Stored entries
- Opening Delimiter -

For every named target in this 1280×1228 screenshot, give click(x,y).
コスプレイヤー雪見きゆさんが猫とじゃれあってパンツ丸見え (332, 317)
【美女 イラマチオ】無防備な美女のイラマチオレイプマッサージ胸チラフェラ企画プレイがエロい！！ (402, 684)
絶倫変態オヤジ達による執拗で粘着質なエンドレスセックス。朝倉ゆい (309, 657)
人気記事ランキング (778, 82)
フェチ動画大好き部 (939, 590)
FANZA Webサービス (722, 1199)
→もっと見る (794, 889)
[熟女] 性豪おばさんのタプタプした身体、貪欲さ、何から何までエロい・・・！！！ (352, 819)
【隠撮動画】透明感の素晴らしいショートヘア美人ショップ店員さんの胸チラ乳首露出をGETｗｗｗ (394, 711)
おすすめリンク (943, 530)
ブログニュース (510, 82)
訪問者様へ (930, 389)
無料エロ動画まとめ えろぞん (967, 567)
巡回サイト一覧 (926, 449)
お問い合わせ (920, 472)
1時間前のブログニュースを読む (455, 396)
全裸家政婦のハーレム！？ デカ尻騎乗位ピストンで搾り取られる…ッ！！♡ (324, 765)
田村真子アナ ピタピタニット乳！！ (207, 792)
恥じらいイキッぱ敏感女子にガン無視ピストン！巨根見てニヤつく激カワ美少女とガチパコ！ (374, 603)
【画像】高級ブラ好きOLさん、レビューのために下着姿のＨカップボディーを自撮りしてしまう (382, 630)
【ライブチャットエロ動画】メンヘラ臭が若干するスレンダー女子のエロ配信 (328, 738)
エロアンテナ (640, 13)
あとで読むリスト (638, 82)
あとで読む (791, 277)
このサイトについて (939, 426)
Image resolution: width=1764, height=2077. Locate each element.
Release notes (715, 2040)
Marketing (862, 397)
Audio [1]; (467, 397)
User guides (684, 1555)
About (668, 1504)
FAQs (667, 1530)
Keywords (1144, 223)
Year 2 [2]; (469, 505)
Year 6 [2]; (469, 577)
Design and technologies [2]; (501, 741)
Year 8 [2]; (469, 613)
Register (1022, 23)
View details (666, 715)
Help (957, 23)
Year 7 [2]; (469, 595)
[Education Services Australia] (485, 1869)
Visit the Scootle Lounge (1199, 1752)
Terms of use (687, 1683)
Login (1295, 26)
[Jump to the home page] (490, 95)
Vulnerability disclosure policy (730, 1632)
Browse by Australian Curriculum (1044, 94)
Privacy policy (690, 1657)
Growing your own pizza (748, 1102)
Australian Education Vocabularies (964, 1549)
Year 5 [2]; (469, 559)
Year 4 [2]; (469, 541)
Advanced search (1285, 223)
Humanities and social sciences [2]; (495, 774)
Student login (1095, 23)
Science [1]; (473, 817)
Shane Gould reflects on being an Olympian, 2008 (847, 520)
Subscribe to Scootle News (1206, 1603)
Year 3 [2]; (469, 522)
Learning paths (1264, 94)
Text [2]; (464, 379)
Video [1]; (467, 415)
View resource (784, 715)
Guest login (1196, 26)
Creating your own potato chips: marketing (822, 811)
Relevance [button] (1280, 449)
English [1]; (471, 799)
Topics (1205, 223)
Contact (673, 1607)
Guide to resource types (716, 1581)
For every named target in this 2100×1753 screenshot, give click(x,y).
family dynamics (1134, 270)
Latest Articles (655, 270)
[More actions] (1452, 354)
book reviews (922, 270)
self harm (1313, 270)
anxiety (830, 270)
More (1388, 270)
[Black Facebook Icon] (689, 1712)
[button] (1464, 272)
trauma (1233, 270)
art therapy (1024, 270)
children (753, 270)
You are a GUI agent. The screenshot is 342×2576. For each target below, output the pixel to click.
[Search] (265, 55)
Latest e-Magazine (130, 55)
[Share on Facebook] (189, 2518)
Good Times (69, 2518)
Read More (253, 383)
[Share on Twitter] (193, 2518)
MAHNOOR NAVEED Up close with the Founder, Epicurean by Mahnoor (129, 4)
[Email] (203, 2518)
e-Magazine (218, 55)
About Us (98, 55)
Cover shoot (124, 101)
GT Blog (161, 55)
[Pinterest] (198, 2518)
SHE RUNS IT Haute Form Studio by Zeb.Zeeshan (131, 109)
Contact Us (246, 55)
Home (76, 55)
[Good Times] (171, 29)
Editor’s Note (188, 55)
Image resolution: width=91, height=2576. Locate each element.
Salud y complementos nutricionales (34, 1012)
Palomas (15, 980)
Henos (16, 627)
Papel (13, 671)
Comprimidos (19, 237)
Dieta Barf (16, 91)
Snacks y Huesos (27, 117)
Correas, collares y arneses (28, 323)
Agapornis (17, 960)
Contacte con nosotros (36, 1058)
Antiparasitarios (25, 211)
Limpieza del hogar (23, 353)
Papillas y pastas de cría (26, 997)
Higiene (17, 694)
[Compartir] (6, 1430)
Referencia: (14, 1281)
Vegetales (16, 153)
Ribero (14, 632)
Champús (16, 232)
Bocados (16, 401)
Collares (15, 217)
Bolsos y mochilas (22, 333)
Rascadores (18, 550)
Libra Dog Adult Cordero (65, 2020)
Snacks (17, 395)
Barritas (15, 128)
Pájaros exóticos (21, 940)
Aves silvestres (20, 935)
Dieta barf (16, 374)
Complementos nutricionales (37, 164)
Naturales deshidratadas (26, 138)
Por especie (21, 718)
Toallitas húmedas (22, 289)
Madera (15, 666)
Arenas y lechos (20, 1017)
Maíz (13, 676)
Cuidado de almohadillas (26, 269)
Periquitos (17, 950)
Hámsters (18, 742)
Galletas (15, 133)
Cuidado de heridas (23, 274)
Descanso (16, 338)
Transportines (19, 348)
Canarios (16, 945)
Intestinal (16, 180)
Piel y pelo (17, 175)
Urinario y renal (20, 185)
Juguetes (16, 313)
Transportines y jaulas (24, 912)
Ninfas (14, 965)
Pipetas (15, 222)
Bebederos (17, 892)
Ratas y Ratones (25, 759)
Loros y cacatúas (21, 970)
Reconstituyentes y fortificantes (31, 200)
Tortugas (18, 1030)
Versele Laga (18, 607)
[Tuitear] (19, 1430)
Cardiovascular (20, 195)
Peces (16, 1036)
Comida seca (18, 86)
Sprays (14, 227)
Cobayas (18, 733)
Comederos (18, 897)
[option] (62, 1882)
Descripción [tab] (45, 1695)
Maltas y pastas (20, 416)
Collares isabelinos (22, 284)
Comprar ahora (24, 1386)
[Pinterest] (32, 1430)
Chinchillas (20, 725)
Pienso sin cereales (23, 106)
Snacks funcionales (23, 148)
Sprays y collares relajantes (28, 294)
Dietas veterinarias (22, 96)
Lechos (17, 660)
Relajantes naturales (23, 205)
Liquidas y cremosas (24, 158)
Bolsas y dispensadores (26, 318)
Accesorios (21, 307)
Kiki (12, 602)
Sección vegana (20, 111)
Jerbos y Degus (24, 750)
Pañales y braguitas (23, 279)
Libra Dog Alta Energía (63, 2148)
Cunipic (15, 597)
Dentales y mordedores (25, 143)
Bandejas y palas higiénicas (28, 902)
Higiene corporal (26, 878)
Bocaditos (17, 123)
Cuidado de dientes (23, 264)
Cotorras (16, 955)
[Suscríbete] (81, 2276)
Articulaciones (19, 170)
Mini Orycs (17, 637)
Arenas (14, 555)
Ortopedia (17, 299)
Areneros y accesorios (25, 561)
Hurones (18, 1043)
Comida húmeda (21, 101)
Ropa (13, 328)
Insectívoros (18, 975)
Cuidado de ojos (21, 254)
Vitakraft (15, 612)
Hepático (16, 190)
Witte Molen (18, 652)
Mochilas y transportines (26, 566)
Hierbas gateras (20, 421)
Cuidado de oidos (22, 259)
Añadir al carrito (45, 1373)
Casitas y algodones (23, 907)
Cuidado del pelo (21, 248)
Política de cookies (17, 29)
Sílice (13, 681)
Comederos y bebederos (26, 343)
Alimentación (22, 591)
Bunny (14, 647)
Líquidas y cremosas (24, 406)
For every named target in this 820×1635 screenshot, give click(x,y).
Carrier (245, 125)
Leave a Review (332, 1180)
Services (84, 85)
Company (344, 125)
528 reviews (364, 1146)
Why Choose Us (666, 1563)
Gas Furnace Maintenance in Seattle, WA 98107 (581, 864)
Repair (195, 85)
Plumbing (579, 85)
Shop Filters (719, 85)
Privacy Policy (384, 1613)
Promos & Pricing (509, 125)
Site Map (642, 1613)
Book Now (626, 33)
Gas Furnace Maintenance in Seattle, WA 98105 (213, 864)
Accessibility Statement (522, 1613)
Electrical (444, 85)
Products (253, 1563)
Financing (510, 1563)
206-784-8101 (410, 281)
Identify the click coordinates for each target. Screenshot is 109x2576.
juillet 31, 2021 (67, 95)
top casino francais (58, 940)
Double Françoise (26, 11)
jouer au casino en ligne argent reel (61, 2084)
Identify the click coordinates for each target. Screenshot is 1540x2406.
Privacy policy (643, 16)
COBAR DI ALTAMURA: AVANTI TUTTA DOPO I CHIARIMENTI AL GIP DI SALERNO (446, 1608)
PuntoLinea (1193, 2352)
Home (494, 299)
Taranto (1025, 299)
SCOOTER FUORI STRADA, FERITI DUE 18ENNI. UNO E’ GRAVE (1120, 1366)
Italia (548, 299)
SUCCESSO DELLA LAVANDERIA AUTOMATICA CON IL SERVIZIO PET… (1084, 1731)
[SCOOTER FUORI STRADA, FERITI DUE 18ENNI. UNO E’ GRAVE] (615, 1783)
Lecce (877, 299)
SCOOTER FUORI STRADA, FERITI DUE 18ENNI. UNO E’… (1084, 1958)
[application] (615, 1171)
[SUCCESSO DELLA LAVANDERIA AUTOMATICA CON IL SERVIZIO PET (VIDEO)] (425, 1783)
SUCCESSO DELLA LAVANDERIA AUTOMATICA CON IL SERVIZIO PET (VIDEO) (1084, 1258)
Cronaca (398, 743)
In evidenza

- Closing Delimiter -

What to produce: Whenever a line in the entries above includes the word "Furnace", pull that line out.

Response:
Gas Furnace Maintenance in Seattle, WA 98107 (581, 864)
Gas Furnace Maintenance in Seattle, WA 98105 (213, 864)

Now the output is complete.